Leviticus 8-10
Matthew 25:31-46

“Share with the Lord’s people who are in need. Practise hospitality.”     —Romans 12:13

Do we practice hospitality? In an informal survey done at a local church, a pastor asked people who were active and committed in church community why they did not practice hospitality or do more of it. The top four reasons found were 1) they were too busy, 2) there was tension and preparation fatigue, 3) the cost of hospitality and 4) a fear of doing it.

Despite these four reasons, it is crucial for us to practice hospitality. Why? In the first-century early church, success of mission happened because ordinary men and women, whose name we will not know until we get to heaven, opened their homes and their hearts—this is what the ministry of hospitality is. Although today, when people become missionaries, there are mission organizations and churches back home that provide for them and people on the field to welcome and take care of medical needs, government regulations and all things. This does not negate the necessity for us to continue the ministry of hospitality.

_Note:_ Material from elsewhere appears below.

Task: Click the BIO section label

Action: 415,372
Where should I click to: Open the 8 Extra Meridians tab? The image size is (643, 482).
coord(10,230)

The Greek word for “hospitality” is philoxenos, which is a compound word that combines phileo meaning “love” and xenos meaning “stranger.” In other words, hospitality literally means “the love of a stranger.” This is the context that hospitality is carried in. In the early church, people provided for brothers and sisters who showed up in their homes without any advance notice and helped them on their way as they stayed for an unspecified number of days. In this context, as they lived and shared meals together, a heart to heart connection was forged and they became partners in mission.

Hospitality is the use of our home to build heart-to-heart relationships with brothers and sisters in the Lord to be blessed and to bless. It is not just for the early church, it is also for us today. 1 Peter 4:9-10 tells us, “Offer hospitality to one another without grumbling. Each of you should use whatever gift you have received to serve others, as faithful stewards of God’s grace in its various forms.” Even though hospitality is one of the spiritual gifts, which means some people have it and some do not, hospitality remains a duty for all of us. For example, some people have the gift of giving, but all of us are commanded to give.

Paul tells us, “Contribute to the needs of the saints and seek to show hospitality” (Romans 12:13, ESV). The word “seek” in the Greek means “to pursue, to run after.” In other words, we are not to offer hospitality half-heartedly but to look for opportunities to be hospitable to people. In the upcoming days or weeks, may we open our hearts for opportunities to practice hospitality.

Father God, I admit that I make excuses not to practice hospitality. Please open my heart to be willing to welcome others and love them as You do. Thank You, Lord.